To St James’s Piccadilly to hear the young pianist Misha Kaploukhii give an impressive performance of Beethoven’s Fourth Piano Concerto, accompanied by the Greenwich Chamber Orchestra. Kaploukhii is a rising star, a postgraduate at the Royal College of Music where he recently won the Concerto Competition, and I enjoyed his reading of a favourite concerto of mine.
And although he isn’t yet the finished article – as I’m sure he himself would admit – he is certainly a pianist I will be keeping my eye on. The Fourth Concerto starts with a Beethovenian novelty, the piano alone playing a chordal introduction.
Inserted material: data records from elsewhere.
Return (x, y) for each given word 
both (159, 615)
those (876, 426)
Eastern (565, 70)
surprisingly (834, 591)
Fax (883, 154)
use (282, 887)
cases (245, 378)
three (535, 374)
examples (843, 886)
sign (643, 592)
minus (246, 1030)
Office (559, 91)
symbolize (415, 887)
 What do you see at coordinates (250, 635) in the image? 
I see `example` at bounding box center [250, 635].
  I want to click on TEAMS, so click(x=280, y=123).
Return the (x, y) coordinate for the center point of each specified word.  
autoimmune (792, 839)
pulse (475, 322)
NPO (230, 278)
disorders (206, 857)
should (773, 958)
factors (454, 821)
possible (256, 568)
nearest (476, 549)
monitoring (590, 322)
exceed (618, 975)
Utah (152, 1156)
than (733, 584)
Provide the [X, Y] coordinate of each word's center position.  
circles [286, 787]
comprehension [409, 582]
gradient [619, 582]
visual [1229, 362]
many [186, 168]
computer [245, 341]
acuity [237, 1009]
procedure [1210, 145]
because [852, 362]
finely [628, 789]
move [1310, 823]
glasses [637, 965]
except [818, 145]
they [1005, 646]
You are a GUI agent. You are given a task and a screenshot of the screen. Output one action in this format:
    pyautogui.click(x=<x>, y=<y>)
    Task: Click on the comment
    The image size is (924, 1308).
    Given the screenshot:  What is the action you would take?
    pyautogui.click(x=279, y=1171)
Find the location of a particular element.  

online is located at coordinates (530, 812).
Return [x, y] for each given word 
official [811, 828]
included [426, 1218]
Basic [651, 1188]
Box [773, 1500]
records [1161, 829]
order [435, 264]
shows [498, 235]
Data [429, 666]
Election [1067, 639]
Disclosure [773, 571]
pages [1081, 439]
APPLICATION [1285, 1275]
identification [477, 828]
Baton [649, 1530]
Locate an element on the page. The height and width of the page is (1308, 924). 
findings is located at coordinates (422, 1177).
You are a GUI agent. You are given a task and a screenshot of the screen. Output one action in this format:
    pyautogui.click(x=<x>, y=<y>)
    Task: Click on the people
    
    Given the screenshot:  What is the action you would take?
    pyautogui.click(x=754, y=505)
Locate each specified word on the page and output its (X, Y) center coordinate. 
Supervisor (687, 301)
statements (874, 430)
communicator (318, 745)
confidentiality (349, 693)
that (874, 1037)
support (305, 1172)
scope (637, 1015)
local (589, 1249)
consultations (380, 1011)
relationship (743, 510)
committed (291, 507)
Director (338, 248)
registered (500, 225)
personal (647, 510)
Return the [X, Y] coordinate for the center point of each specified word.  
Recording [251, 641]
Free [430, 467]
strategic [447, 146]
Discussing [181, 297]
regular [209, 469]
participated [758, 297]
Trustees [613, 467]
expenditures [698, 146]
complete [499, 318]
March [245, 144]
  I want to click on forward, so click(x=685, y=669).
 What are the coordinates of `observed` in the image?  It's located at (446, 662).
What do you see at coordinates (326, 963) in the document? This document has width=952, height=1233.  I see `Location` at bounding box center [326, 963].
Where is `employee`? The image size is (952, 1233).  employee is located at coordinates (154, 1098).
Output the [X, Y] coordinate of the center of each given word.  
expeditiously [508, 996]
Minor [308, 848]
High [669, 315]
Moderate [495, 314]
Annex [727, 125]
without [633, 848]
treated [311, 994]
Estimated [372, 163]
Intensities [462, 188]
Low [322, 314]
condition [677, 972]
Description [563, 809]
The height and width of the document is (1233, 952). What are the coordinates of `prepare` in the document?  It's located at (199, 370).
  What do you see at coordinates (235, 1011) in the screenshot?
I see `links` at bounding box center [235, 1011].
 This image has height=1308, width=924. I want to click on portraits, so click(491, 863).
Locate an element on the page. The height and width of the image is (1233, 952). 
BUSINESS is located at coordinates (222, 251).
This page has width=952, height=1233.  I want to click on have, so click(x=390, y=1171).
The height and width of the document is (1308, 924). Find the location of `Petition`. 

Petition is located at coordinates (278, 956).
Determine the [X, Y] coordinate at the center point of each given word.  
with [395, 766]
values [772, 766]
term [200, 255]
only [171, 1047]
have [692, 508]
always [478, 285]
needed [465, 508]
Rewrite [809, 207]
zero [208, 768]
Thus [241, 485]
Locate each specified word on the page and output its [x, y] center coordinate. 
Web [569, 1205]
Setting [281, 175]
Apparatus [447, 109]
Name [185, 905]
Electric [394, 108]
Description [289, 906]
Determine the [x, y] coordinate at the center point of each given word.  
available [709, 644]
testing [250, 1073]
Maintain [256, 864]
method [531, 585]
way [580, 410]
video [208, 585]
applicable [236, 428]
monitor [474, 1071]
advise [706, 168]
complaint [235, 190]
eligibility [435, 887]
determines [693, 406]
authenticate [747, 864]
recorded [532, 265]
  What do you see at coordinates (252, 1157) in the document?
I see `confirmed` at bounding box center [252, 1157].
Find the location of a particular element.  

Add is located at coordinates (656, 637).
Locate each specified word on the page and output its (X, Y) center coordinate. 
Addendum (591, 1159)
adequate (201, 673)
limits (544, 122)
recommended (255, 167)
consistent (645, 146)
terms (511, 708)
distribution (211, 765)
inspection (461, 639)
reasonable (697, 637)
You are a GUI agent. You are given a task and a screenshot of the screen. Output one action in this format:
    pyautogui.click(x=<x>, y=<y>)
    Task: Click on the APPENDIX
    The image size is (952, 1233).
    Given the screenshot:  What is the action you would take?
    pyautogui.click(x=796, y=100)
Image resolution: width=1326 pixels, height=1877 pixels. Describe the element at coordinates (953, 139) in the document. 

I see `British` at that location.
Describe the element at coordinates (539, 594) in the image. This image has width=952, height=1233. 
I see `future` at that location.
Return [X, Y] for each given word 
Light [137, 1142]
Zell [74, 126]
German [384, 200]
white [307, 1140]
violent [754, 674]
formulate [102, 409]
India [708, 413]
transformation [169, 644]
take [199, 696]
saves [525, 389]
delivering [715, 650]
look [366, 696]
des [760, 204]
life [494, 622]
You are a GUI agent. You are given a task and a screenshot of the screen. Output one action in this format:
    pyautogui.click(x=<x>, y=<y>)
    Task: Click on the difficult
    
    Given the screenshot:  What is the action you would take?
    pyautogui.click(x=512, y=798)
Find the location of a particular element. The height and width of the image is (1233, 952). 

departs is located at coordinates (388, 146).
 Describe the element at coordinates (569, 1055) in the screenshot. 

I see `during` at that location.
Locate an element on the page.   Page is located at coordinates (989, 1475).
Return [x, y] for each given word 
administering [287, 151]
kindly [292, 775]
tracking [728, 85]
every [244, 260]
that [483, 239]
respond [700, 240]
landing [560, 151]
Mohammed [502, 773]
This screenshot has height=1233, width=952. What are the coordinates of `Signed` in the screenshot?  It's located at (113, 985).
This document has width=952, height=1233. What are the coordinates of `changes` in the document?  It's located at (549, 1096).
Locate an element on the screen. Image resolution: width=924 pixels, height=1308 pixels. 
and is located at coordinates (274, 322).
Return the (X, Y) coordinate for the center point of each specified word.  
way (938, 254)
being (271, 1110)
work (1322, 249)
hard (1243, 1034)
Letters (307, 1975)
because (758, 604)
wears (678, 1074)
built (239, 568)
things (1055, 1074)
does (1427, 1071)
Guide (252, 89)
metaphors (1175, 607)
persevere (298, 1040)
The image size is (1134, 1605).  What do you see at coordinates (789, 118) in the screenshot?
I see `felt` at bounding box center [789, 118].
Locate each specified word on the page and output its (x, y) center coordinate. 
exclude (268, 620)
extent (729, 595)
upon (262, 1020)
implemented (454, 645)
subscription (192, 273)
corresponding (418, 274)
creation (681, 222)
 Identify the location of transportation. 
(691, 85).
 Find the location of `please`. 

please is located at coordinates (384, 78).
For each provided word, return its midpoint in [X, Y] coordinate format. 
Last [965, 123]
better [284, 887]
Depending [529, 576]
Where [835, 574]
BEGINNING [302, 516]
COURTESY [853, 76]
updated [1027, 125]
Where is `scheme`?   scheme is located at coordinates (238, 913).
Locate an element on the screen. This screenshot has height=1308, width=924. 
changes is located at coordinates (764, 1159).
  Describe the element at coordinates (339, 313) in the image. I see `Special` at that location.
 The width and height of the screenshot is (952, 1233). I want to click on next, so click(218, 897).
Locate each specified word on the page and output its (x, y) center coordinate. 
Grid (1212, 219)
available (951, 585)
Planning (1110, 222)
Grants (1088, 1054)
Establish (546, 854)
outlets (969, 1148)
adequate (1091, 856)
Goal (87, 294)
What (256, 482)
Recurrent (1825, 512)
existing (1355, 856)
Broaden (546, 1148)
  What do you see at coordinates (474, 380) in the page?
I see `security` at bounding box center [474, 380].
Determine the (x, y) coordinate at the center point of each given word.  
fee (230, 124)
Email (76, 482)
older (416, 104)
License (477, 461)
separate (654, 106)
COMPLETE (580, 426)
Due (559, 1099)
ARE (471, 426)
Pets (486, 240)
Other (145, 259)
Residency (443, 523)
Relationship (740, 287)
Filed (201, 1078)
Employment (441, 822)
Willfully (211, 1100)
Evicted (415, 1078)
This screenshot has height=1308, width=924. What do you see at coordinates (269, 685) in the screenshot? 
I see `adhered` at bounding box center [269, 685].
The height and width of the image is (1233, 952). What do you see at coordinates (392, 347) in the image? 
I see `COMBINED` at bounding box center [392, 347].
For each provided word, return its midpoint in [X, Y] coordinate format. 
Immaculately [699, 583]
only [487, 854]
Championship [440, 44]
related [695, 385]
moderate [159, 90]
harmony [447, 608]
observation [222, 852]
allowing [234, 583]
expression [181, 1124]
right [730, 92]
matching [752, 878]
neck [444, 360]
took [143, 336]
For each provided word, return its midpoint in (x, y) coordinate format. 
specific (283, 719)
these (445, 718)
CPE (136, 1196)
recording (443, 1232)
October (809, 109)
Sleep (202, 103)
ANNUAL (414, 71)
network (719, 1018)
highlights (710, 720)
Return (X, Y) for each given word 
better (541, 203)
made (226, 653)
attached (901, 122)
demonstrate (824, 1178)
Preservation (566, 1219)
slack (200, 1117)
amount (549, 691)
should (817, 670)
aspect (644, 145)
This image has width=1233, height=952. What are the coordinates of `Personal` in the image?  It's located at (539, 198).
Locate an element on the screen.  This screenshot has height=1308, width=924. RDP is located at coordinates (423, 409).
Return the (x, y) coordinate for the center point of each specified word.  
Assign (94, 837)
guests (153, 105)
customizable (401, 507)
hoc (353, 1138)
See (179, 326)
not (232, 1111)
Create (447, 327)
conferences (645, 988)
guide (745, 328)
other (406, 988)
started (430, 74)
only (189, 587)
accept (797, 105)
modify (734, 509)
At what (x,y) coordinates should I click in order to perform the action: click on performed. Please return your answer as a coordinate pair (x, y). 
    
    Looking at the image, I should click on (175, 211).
Kaploukhii took a no-nonsense approach where others linger, and this characterised his playing throughout. His technique is robust and there was some glittering and thrilling passagework. Most at home in the heroic sections, Kaploukhii could perhaps have found more poetry in the rhapsodic music of the development section of the first movement, or the unique second movement, with its dialogue between dreamy soloist and stern orchestral unison. But there was no doubting the assurance of Kaploukhii’s playing in the cadenzas in the outer movements, and his command at the keyboard.
The Greenwich Chamber Orchestra, led by conductor David Cutts, supported Kaploukhii well for the most part, although occasionally the lower strings held him back a little. The orchestra was heard to good effect in an assertive Coriolan Overture, where the church’s resonant acoustic helped the opening chords resound (elsewhere it could tend to muddy the sound). The horns were terrific, especially in the first movement climax of the concerto.
The second half was a sparkling Fourth Symphony – all three of the pieces on the programme were premiered at the same event in 1807 – bursting with compositional invention, leader Gonzalo Acosta to the fore in the scurrying finale. But the evening belonged to Misha Kaploukhii.